Le 22 décembre 1988, il est réélu pour une troisième fois à la tête de l'État, avec 93,26 % des suffrages lors de l'élection présidentielle. Le 23 février 1989, il fait approuver la quatrième constitution instaurant le multipartisme par un référendum. Le 25 mai 1991, le Front islamique du salut (FIS) appelle à une grève générale illimitée et multiplie les marches de protestation et occupations des places de la capitale jusqu'à la première intervention, le 2 juin, des brigades anti-émeutes. Le 5 juin 1991 il annonce la proclamation de l'état de siège pour une durée de quatre mois sur l’ensemble du territoire. Le 26 décembre 1991, le Front islamique du salut (FIS) remporte 188 des 430 sièges de l’Assemblée populaire nationale (APN) lors du premier tour des élections législatives et il est bien placé pour remporter la majorité absolue de 216 sièges au second tour le 16 janvier[4].

Le 4 janvier 1992, il dissous l’Assemblée populaire nationale (APN) [5]. Le 11 janvier 1992, Chadli Bendjedid annonce sa démission.
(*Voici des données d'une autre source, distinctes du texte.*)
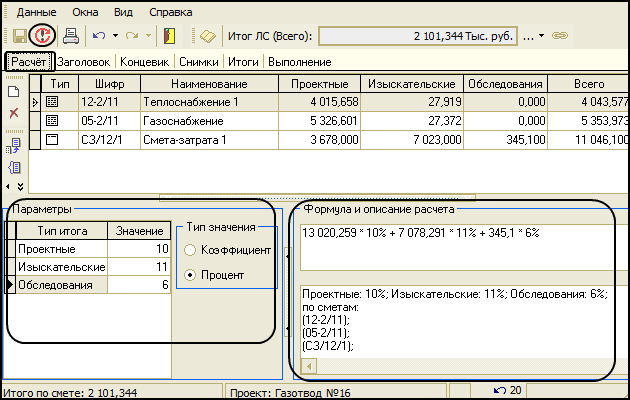Click the new blank document icon
This screenshot has height=400, width=630.
pyautogui.click(x=14, y=92)
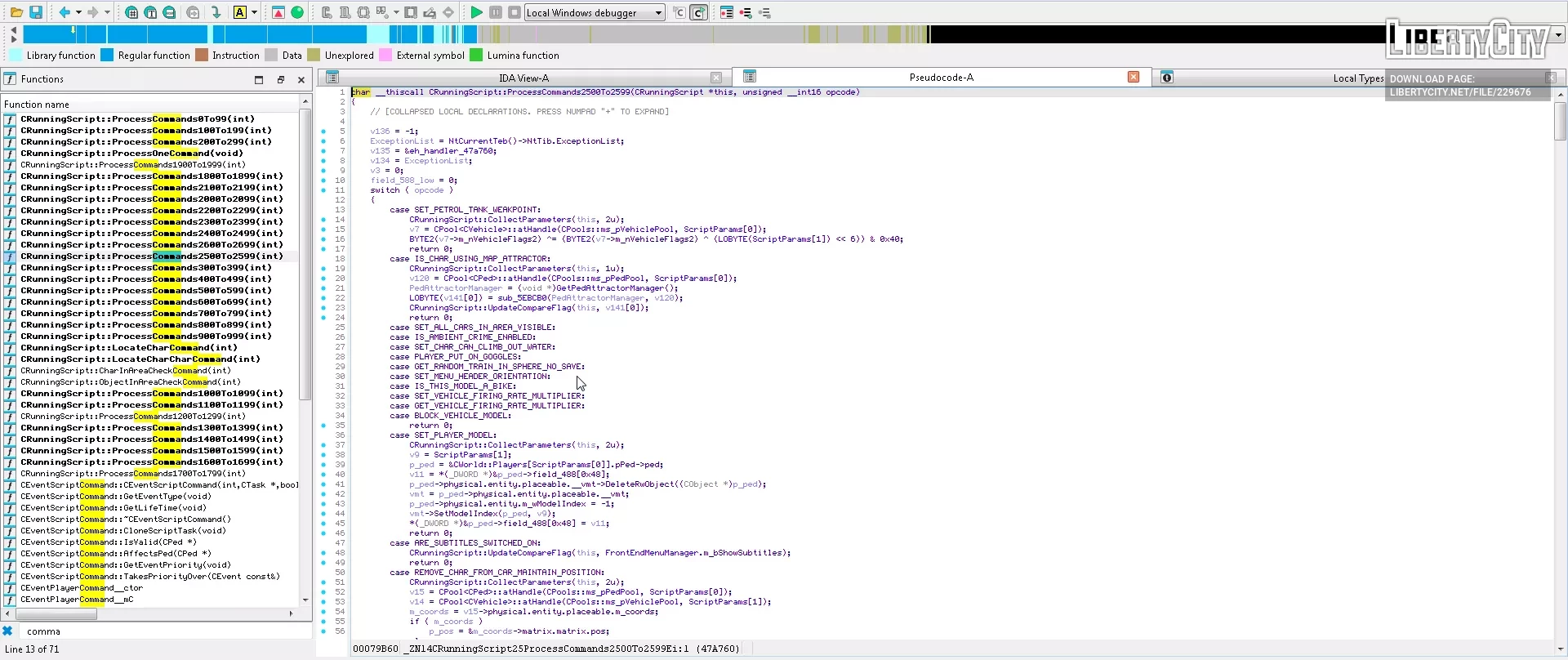Viewport: 1568px width, 660px height.
Task: Click the Functions panel f icon
Action: [x=11, y=79]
Le Haut conseil de sécurité (HCS) annule les législatives le 12 janvier 1992.

Après la présidence[modifier | modifier le code]

Après les événements de janvier 1992, il est assigné à résidence jusqu'en 1999[6].

Devant le danger latent des islamistes et la montée de l'extrémisme, les généraux janviéristes, qu'il a lui-même placés, décident d'interrompre le processus électoral qui a permis au FIS de gagner aux élections législatives. Cette opération a entraîné la société dans des affrontements qui mèneront le pays à la guerre civile, qui durera dix ans.

L'approche politique dégagée avec son chef du gouvernement Mouloud Hamrouche, tient toujours : les développements politiques de la crise algérienne au lendemain de l'annulation du second tour des élections législatives de janvier 1992, confirment la tendance voulue par le tandem Chadli-Hamrouche pour la construction d'une "autre" Algérie ouverte et moderne...[évasif]

Chadli reste un homme politique très important pour comprendre l’Algérie d’aujourd’hui[évasif]. Il est le seul et unique maquisard à avoir exercé de hautes responsabilités sans discontinuer de février 1955 à janvier 1992 : chef maquisard de la base de l'est, chef de la 5e région militaire, chef de la 2e région militaire regroupant les plus importantes forces de l'ANP, coordinateur des services de sécurité, et président de la République.

La publication de ses Mémoires est annoncée pour le , date coïncidant avec le 58e anniversaire du déclenchement de la guerre de Libération nationale[7].

Mort[modifier | modifier le code]

Au début de l'année 2012, il est hospitalisé à Paris pour un cancer[8]. Admis dans le service de réanimation à l'hôpital militaire Aïn Naâdja, à Alger, le 3 octobre 2012, il souffre d'un cancer du rein assez avancé, en plus d'une insuffisance rénale[9]. Sa mort est annoncée le à l'âge de 83 ans[10]. Un deuil national de huit jours est alors décrété[11].